Texto del ejercicio:
También don Juan Bonetti hace alusión a ello al
recordar en su opúsculo dos hechos que confirman
lo antes dicho. Cierto compañero se quejaba con él
de una ocupación que, por su poca mortificación,
le resultaba pesada, y Giulitto le contestó:
-Mira, vete a leer el tratado primero de la
segunda parte del padre Rodríguez y, lo que ahora
encuentras pesado, se te hará ligero como paja.
A otro, que se mostraba un poco reacio a
obedecer, le aconsejó que leyera durante unos días
el tratado quinto de la tercera parte, y añadió:
-Confío que, al cabo de ocho días, serás el más
obediente de la casa.

Consigna de trabajo A: Según el texto sobre Giulitto, ¿qué tratado le aconsejó leer al compañero que se mostraba un poco reacio a obedecer?
Consigna de trabajo B: Indica si cada afirmación concuerda con el texto sobre Giulitto y cita las palabras del texto que lo deciden: (i) Don Juan Bonetti recuerda en su opúsculo dos hechos. (ii) Al compañero que se quejaba de una ocupación pesada, Giulitto le recomendó el tratado quinto de la tercera parte. (iii) Giulitto confiaba en que, tras ocho días, el compañero reacio sería el más obediente de la casa.
Consigna de trabajo C: Escribe la continuación del texto sobre Giulitto a partir de su última frase.
Las filas que vienen a continuación son material aparte, sin relación con el texto sobre Giulitto.

Contenido del conjunto:

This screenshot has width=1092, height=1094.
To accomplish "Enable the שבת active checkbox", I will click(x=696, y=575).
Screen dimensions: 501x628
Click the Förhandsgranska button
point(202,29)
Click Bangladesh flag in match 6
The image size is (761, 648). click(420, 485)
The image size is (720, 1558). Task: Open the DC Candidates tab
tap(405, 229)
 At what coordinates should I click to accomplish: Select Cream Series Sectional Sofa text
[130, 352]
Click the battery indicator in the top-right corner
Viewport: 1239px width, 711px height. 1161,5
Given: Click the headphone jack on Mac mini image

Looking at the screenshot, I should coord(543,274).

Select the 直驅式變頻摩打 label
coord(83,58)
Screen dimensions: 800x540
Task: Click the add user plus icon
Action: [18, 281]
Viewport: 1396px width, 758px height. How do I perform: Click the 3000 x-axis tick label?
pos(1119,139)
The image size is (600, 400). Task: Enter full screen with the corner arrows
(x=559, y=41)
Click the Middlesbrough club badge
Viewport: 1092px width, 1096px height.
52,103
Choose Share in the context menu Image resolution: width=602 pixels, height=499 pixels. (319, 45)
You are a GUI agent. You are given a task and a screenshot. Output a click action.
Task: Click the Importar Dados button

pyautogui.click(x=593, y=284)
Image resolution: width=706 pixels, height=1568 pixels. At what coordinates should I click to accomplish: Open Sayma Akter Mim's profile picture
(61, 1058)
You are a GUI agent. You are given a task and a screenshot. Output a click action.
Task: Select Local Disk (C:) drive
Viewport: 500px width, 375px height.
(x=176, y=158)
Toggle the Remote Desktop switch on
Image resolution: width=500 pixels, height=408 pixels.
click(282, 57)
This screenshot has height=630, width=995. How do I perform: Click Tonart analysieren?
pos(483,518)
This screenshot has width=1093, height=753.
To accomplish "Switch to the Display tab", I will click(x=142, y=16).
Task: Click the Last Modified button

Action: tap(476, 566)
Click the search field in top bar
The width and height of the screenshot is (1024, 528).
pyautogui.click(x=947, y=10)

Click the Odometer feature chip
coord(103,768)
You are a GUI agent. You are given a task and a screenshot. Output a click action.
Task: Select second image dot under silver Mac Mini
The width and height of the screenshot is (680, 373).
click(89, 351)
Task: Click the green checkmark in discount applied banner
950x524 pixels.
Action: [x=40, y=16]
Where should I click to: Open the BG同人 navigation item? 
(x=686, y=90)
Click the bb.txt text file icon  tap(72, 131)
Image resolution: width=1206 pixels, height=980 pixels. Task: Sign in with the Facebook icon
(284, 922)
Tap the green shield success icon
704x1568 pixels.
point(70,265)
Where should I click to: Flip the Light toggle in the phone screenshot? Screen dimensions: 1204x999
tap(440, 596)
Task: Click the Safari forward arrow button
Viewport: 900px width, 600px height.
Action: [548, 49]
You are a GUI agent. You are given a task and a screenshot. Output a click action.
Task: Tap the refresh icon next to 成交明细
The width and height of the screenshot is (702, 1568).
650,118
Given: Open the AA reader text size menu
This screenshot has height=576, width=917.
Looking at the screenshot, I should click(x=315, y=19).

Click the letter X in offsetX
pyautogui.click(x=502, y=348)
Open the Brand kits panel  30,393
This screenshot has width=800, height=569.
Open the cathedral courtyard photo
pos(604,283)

Espacio de respuesta A: El tratado quinto de la tercera parte.

Espacio de respuesta B:
(i) Sí: «al recordar en su opúsculo dos hechos que confirman lo antes dicho».
(ii) No: «vete a leer el tratado primero de la segunda parte del padre Rodríguez».
(iii) Sí: «Confío que, al cabo de ocho días, serás el más obediente de la casa».

Espacio de respuesta C:
Al llegar a su nueva residencia, lo primero que
hizo fue fijarse un horario, asignando a cada
parte de la jornada su ocupación, de modo que no
tuviese que perder ni una brizna de tiempo. Bajo
((**It12.439**)) ningún
pretexto se dispensaba de la meditación o de la
lectura espiritual. Su profunda piedad a Jesús
Sacramentado le proporcionaba tal jovialidad de
maneras y tal serenidad de semblante, que todos le
querían; hasta el médico, que lo atendió en su
última enfermedad, estaba encantado .
En septiembre de 1875, cuando él no lo
esperaba, díjole don Bosco que se preparase para
recibir las órdenes menores y pasar después, con
breves intervalos, a las mayores. El clérigo
apenas tenía veintidós años; pero don Bosco estaba
muy necesitado de sacerdotes y, en cuanto podía,
rompía los intervalos. El imprevisto anuncio le
desconcertó un tanto. Don Bosco, que lo conocía a
fondo, le animó, pidió las oportunas dispensas y
después lo recomendó a monseñor Ferré, Obispo de
Casale, siempre tan bondadoso con el Siervo de
Dios.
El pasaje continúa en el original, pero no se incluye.